Main screening factors that a plaintiff’s attorney uses when evaluating mental and emotional injury claims in accident cases

Many mental injury claims are multiple-trauma cases, such as sexual abuse, discrimination and harassment. But many other mental injury claims are single-trauma cases, such as construction injuries, medical negligence, product liability and other “accident” cases. For even the best plaintiff’s lawyer, presenting a mental and emotional injury claim in an accident case is often an uphill battle.
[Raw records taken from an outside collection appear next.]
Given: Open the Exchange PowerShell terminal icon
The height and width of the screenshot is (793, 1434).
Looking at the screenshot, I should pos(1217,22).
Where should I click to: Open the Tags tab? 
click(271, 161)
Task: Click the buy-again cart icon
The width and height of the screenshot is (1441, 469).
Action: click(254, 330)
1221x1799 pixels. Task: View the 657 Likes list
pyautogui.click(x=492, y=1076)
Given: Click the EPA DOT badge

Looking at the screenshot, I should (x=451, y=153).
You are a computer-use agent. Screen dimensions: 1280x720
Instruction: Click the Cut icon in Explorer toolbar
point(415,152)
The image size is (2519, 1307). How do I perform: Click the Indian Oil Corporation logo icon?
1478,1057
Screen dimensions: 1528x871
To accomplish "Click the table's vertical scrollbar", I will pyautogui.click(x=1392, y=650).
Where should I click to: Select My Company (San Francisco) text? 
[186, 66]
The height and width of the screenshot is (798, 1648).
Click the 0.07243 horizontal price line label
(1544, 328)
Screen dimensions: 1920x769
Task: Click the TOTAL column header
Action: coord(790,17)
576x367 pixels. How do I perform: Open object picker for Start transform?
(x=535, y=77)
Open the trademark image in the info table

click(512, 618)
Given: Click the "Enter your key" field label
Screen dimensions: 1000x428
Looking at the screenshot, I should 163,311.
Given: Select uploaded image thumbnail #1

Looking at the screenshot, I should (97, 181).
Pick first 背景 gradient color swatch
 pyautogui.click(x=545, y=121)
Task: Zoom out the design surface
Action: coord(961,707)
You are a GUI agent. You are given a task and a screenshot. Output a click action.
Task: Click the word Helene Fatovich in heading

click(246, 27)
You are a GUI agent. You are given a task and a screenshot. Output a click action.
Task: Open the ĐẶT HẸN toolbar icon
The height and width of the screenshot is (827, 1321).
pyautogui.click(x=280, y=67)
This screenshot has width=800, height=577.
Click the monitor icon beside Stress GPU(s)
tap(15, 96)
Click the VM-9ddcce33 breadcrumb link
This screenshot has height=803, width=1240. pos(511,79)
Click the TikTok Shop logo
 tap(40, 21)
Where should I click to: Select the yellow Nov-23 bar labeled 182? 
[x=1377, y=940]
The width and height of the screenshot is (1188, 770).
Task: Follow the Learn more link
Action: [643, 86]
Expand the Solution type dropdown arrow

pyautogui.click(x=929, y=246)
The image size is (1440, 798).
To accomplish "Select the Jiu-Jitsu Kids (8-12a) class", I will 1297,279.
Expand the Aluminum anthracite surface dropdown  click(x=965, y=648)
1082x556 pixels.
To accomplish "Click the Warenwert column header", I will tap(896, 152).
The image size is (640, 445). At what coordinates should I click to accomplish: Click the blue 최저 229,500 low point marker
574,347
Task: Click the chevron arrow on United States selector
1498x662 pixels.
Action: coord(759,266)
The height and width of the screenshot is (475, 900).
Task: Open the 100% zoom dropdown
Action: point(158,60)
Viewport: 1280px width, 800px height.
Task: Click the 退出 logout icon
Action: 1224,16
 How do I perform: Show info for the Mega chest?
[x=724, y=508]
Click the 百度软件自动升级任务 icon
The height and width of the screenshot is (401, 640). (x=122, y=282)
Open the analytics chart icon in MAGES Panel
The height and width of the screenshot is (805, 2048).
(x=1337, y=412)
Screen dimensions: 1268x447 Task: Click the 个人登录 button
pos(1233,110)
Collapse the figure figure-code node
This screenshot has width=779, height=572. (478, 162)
When determining whether to accept an accident case in which the potential plaintiff is suffering from a significant mental and emotional injury, the plaintiff’s attorney will consider numerous factors including:

  • The clarity of liability. There should be no ambiguity about the defendant’s responsibility for the accident.
  • The type of event (exploding battery; construction site accident; cancer misdiagnosis) that forms the basis for the accident case.
  • Whether the plaintiff has also sustained a physical injury.
  • Whether the subject trauma was objectively significant.
  • Whether the subject trauma was significant enough to overcome plaintiff’s coping mechanisms.
  • The nature of defendant.
  • The provability of the mental and emotional injury.
  • The extent of the mental and emotional injury.
  • The vulnerability of the plaintiff.
  • The clarity of causation. There should be no question that the defendant’s actions or omissions contributed to the accident that injured the plaintiff.
  • The extent of insurance coverage.
  • The credibility of the plaintiff.
  • Whether the plaintiff has received treatment for the mental and emotional injury.
  • The extent to which the mental and emotional injury has interfered with plaintiff’s ability to work and otherwise function.